■ **Work required**
Reproduce the entries exactly.

Information given below:

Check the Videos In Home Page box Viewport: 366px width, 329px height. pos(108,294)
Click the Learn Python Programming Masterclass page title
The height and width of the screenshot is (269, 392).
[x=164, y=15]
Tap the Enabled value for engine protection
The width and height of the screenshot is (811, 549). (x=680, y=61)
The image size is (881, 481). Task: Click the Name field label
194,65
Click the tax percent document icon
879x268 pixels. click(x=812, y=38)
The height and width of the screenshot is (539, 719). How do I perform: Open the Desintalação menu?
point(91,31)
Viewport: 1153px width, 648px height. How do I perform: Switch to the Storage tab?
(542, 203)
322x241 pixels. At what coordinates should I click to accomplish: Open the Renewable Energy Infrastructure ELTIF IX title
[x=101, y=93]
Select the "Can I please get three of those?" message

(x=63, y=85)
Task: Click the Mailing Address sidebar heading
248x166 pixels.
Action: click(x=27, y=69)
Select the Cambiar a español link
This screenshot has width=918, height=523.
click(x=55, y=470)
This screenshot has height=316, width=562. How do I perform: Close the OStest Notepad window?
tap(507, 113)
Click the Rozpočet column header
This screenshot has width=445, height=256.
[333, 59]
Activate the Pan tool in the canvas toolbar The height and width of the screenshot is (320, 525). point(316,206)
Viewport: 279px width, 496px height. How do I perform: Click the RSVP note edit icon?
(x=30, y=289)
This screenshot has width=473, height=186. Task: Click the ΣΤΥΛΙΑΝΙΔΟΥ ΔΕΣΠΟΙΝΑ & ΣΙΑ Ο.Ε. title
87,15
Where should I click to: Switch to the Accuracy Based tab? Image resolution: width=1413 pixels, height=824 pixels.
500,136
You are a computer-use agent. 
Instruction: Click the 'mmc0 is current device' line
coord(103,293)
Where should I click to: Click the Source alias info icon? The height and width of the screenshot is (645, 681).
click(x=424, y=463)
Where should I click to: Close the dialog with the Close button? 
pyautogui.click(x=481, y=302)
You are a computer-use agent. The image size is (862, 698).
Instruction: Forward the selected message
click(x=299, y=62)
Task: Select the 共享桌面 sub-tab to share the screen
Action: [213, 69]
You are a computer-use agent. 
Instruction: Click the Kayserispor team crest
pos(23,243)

End of Information given.

■ **Exercise solution**
Check the Videos In Home Page box Viewport: 366px width, 329px height. pos(108,294)
Click the Learn Python Programming Masterclass page title
The height and width of the screenshot is (269, 392).
[x=164, y=15]
Tap the Enabled value for engine protection
The width and height of the screenshot is (811, 549). (x=680, y=61)
The image size is (881, 481). Task: Click the Name field label
194,65
Click the tax percent document icon
879x268 pixels. click(x=812, y=38)
The height and width of the screenshot is (539, 719). How do I perform: Open the Desintalação menu?
point(91,31)
Viewport: 1153px width, 648px height. How do I perform: Switch to the Storage tab?
(542, 203)
322x241 pixels. At what coordinates should I click to accomplish: Open the Renewable Energy Infrastructure ELTIF IX title
[x=101, y=93]
Select the "Can I please get three of those?" message

(x=63, y=85)
Task: Click the Mailing Address sidebar heading
248x166 pixels.
Action: click(x=27, y=69)
Select the Cambiar a español link
This screenshot has width=918, height=523.
click(x=55, y=470)
This screenshot has height=316, width=562. How do I perform: Close the OStest Notepad window?
tap(507, 113)
Click the Rozpočet column header
This screenshot has width=445, height=256.
[333, 59]
Activate the Pan tool in the canvas toolbar The height and width of the screenshot is (320, 525). point(316,206)
Viewport: 279px width, 496px height. How do I perform: Click the RSVP note edit icon?
(x=30, y=289)
This screenshot has width=473, height=186. Task: Click the ΣΤΥΛΙΑΝΙΔΟΥ ΔΕΣΠΟΙΝΑ & ΣΙΑ Ο.Ε. title
87,15
Where should I click to: Switch to the Accuracy Based tab? Image resolution: width=1413 pixels, height=824 pixels.
500,136
You are a computer-use agent. 
Instruction: Click the 'mmc0 is current device' line
coord(103,293)
Where should I click to: Click the Source alias info icon? The height and width of the screenshot is (645, 681).
click(x=424, y=463)
Where should I click to: Close the dialog with the Close button? 
pyautogui.click(x=481, y=302)
You are a computer-use agent. The image size is (862, 698).
Instruction: Forward the selected message
click(x=299, y=62)
Task: Select the 共享桌面 sub-tab to share the screen
Action: [213, 69]
You are a computer-use agent. 
Instruction: Click the Kayserispor team crest
pos(23,243)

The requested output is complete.